從威尼斯回來之後,麥子在短時間內都不打算再出去旅行。一是想留在這個城市陪陪朋友,其二則是經濟條件不允許。對於麥子這樣的自由工作者來說,有時能月收入數萬,有時候則毫無收入。
小可就常勸她,應該找一份穩定的工作,起碼不會把自己餓死。麥子也覺得,當自由畫家的收入滿足不了她那顆想要涉足每一處陌生風景的心。可是如果讓她規規矩矩的上班……我勒個去,還不如讓她餓死。因為她寧願對不住自己的胃,也不想虧待了自己的心。只是,真到了窮途末路的時候,她也就顧不了那麼多了。
下午回家,麥子買了四塊錢的青菜,四塊錢的雞蛋,將就著家裡還剩的紫菜,炒了盤菜,弄了鍋紫菜蛋花湯,湊合著吃了頓晚飯。興許是真的餓了,麥子連湯都喝了個一乾二淨。望著眼前的空盤空碗,麥子一臉愁容。躊躇了半晌,還是把電話打給了近期簽約的美術工作室。接電話的是沈睿,一個與她相交多年的大學同學。而她之所以會跟這家工作室簽約,一是應沈睿所求,其二則是她在生存與自由之間選擇了前者。所以說啊,在填飽肚子之前,說什麼都是扯蛋。
「沈睿,我活不下去了,如果你連哄帶騙威逼利誘的讓我跟你們工作室簽約是為了看我餓死,那你得逞了!」麥子儘量讓自己的聲音聽起來虛弱一些,但剛吃飽的她表現出了不盡人意的中氣十足。
「呵呵!」沈睿聽了一個勁兒的笑,順手翻了一下桌子上的日曆。
「你的畫稿上個星期才交過來,這個時候就來催稿費了?」
「就知道簽約不靠譜,我以前可都是畫稿發出去五分鐘錢就到賬了。」麥子按下擴音鍵,順手將手機扔到沙發上,接著將碗筷順進廚房。沈睿的聲音兀自回蕩在客廳,麥子卻一句也沒聽清。等她再回到客廳時,電話那頭卻已經沒了聲音。
「嗯?掛了?」麥子疑惑的將手機螢幕點亮,發現還在通話中。「你剛說什麼?我沒聽見。」
「錢已經匯給你了,自己查收。」
「這麼快?」麥子半信半疑,說話時卻手腳麻利的打開電腦並登陸自己的網上銀行。果然,在一分鐘前有一筆收入,數額是她想像中的兩倍。
「錢多了!」麥子稍稍皺眉。
「你的作品很有靈氣,值這個價!」沈睿在這邊笑得有些得意,麥子撐著下巴想了想,很快有了主意。
「明天我請你吃飯,地點我定,等候通知。」
「明天嗎?我看看……」沈睿有些猶豫,說著就去翻工作安排表,他記得明天有一個很重要的客戶要接待。

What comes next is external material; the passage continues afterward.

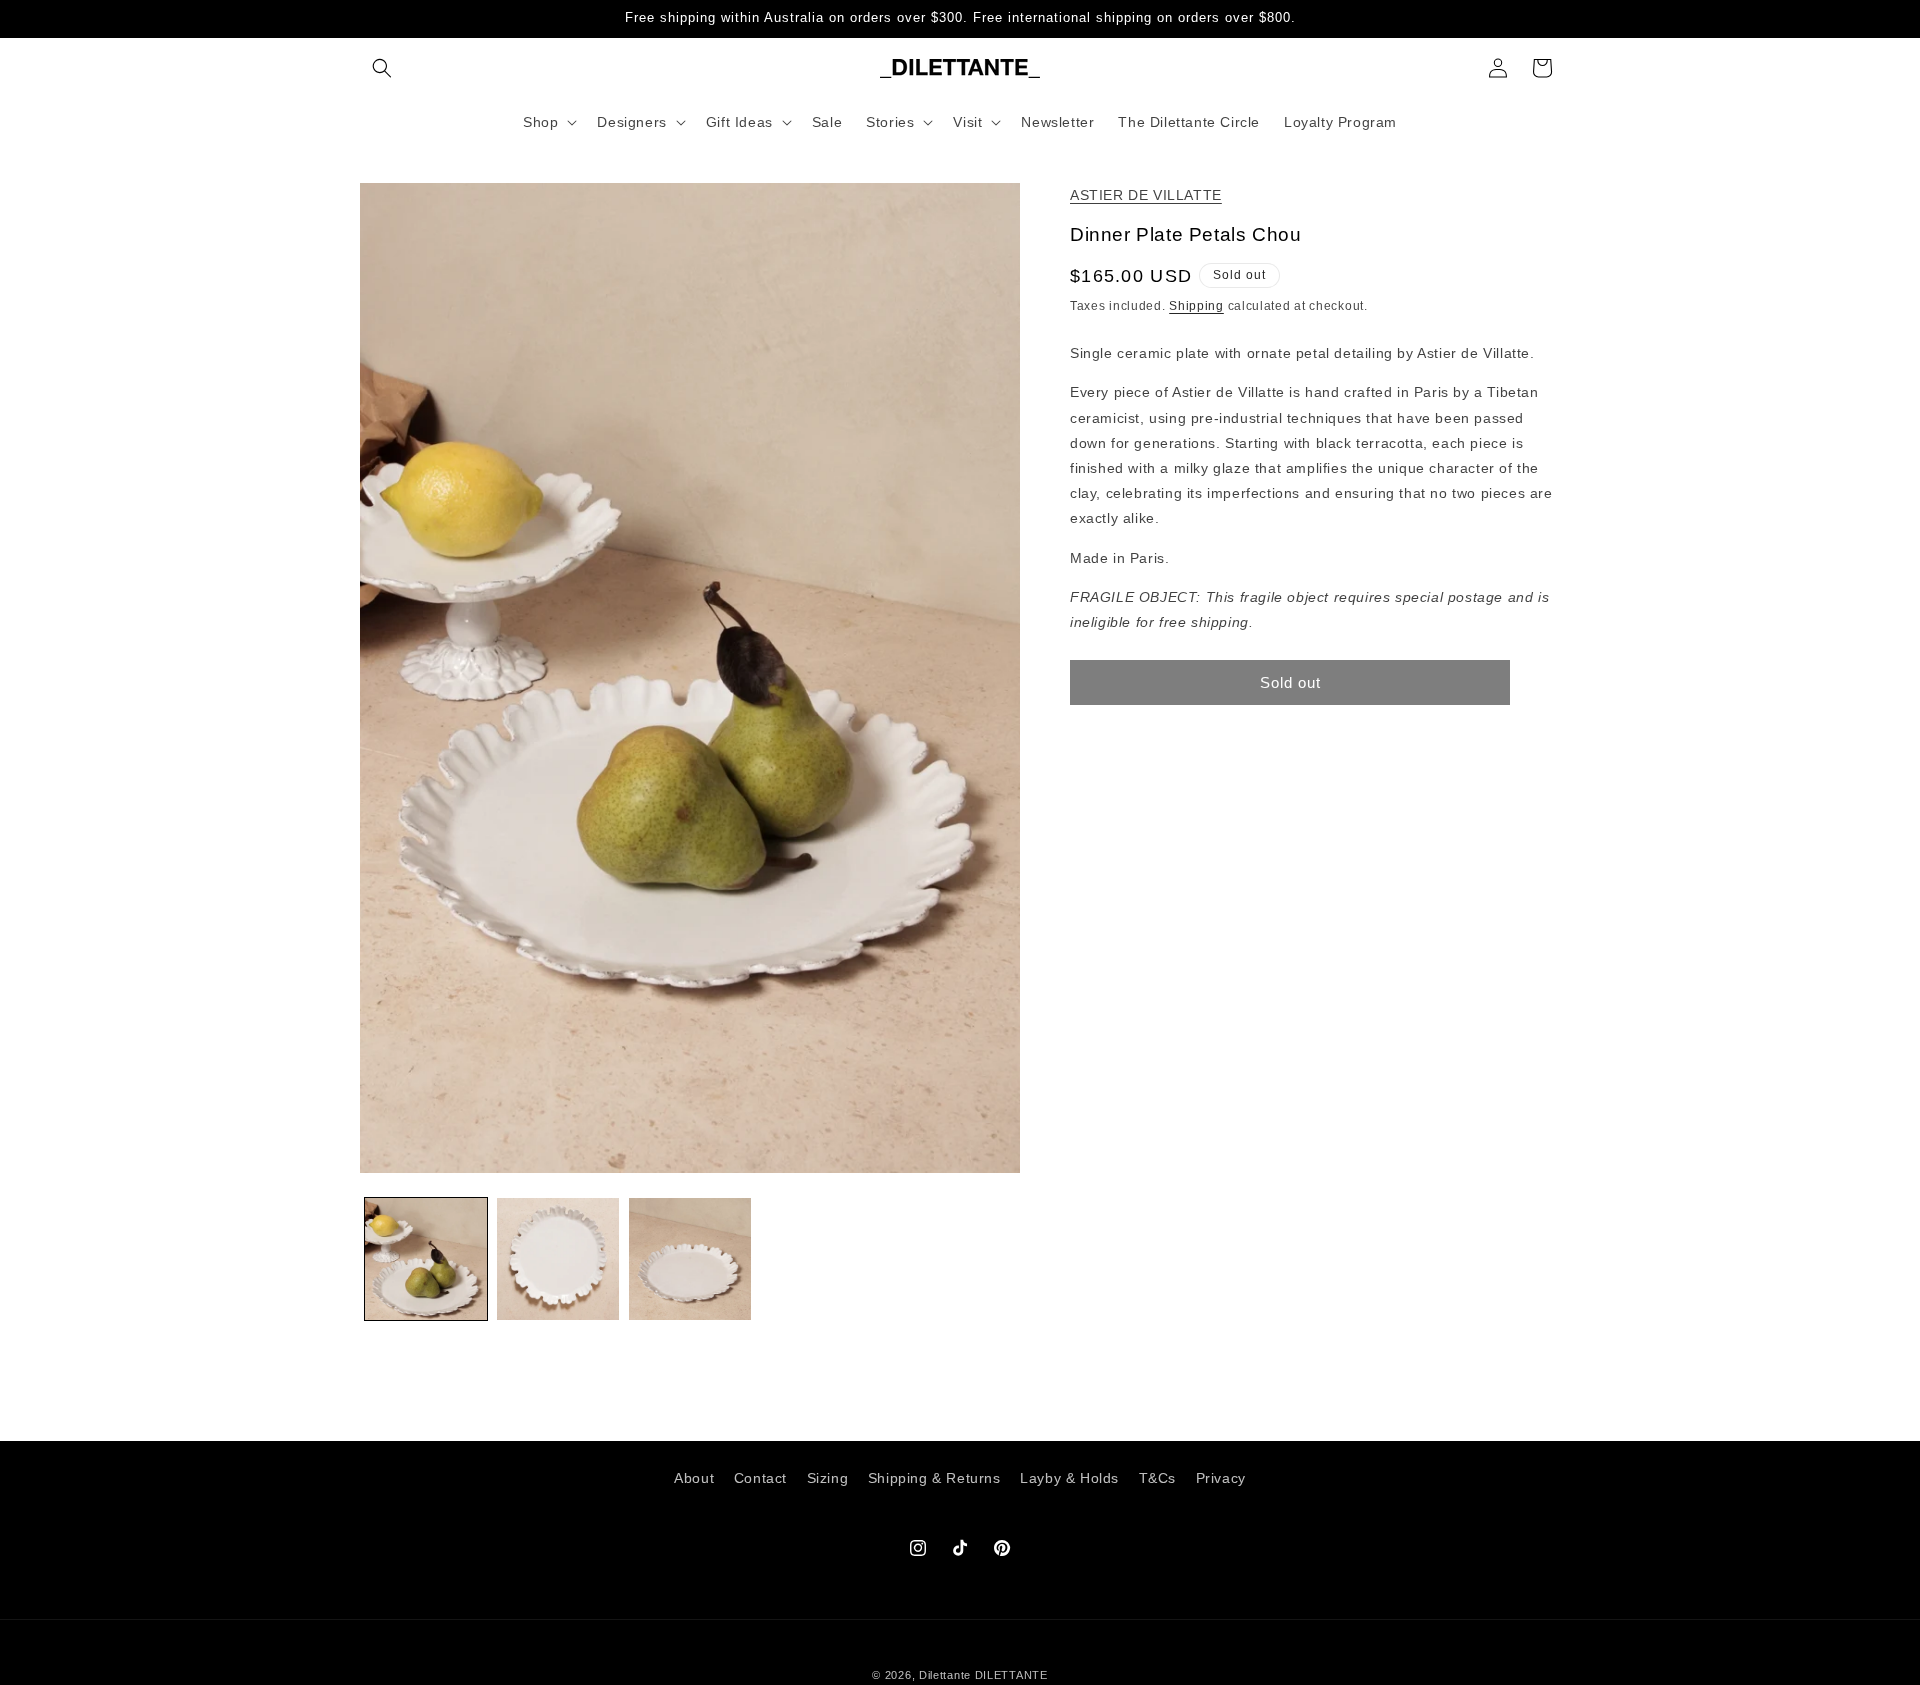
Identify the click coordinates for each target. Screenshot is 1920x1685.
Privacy (1221, 1478)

「就這麼定了,我還有事,掛了!」麥子根本不給他推託的機會,麻溜兒的掛了電話。在沙發上躺了一會兒,麥子突然翻身坐起,編輯了條短信發給了小可和尤川漾。
「回來這麼久,終於有收入了。老地方,我請客!」
很快,短信有了回復。內容出奇的一致,都是一連串饑餓表情。麥子笑了笑,打了個嗝兒,換上一條長裙出了門。五公分的高跟鞋踏在樓道裡哢哢做響,清脆卻孤獨。
晚上八點,天早已黑盡,城市的輝煌夜生活卻剛剛開始。麥子開著她用第一部也是唯一一部出版畫冊得來的出版費買的別克英朗GT,順著熟悉的道路趕往她口中的老地方——FreeCountry自由國度咖啡廳。那是她和小可相識的地方,那個時候,她剛被學校勸退,小可剛結束一段不堪的感情。
只是半小時車程便到達了目的地,麥子剛把車停好,小可就從計程車上走了下來。
「麥子,還是你能幹,年紀輕輕就自己買了車,多方便呀!」小可一把挽住麥子的胳膊,喋喋不休的抱怨著現在打車有多貴。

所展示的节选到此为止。